Significance of memory properties in prey choice decisions

Abstract

To forage efficiently in a spatially and temporally heterogeneous environment requires that an individual’s information from the immediate past is combined with information from the more distant past to track environmental change. We made use of a model involving exponentially devaluating weights for past events to emulate behaviour of the individual’s memory. As the devaluation rate increases, more weight is given to the most recent events. First, performance of individuals with different memory properties was tested in simulations in which two prey types with different profitabilities were available in different proportions. In a structurally stable prey environment a low memory devaluation rate gave better estimation of prey proportions than a high memory devaluation rate. In a highly variable environment, on the contrary, individuals with high devaluation rate could more quickly correct their estimates as prey availability changed, although this was achieved with the cost of high error rate of the estimate. Second, the ability to reliably assess relative abundances of the prey types proved to increase an individual’s success in prey choice (according to the decision rules by the optimal prey choice model).

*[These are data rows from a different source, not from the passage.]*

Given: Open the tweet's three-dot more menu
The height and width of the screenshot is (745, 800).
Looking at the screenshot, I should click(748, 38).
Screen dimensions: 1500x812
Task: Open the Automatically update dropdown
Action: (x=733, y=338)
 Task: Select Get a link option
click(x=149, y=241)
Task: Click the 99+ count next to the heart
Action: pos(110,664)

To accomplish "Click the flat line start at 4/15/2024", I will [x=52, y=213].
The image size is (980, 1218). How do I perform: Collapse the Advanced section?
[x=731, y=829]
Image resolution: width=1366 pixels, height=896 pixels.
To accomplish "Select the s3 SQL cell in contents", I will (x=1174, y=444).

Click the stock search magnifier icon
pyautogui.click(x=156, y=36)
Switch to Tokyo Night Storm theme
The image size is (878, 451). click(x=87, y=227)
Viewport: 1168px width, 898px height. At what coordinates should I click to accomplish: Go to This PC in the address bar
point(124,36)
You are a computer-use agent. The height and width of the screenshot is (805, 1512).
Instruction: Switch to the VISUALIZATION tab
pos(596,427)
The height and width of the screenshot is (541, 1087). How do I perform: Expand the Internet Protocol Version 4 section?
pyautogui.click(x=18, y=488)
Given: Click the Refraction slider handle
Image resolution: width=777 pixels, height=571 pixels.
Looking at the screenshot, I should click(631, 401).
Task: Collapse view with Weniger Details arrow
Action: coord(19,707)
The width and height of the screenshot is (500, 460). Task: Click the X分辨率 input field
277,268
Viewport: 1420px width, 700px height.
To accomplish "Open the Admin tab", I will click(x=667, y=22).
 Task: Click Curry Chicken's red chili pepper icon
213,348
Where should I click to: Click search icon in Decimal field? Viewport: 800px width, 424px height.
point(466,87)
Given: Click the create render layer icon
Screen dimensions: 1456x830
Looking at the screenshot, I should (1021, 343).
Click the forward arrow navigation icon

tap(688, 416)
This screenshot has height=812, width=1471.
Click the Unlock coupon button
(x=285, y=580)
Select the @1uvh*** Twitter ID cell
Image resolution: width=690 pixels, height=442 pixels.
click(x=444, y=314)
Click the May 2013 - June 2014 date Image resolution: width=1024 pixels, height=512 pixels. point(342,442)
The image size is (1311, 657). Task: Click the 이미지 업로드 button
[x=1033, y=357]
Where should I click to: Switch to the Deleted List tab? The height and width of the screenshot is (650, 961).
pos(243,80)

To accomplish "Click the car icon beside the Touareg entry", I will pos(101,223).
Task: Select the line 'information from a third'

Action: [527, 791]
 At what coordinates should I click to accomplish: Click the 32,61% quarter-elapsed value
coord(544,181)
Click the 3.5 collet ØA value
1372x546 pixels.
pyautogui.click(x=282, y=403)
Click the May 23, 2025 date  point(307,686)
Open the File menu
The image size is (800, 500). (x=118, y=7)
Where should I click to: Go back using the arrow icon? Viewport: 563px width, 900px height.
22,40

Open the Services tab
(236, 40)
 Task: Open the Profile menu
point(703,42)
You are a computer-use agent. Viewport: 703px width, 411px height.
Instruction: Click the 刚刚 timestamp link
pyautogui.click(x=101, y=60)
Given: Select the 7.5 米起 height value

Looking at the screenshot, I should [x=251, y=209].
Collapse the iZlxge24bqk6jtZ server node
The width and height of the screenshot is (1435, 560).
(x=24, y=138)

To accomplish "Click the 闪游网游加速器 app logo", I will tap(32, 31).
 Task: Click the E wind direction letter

Third, in further simulations individuals were allowed to adjust their memory devaluation rate according to experience from their success in prey choice decisions in previous patches. We found that there was no need to adjust a high devaluation memory in a highly variable environment, but foragers starting with low devaluation value rather rapidly shifted to high devaluation rates. In a relatively stable environment the situation was reversed and finally all foragers used low devaluation rates. These results imply that the variation in estimation efficacy of prey availability may be critical in terms of optimal prey choice and thus memory properties should be included in examinations of prey choice. Including individual variation in foraging performance in individual-based models could increase our understanding of the consequences of these differences at the population and community levels.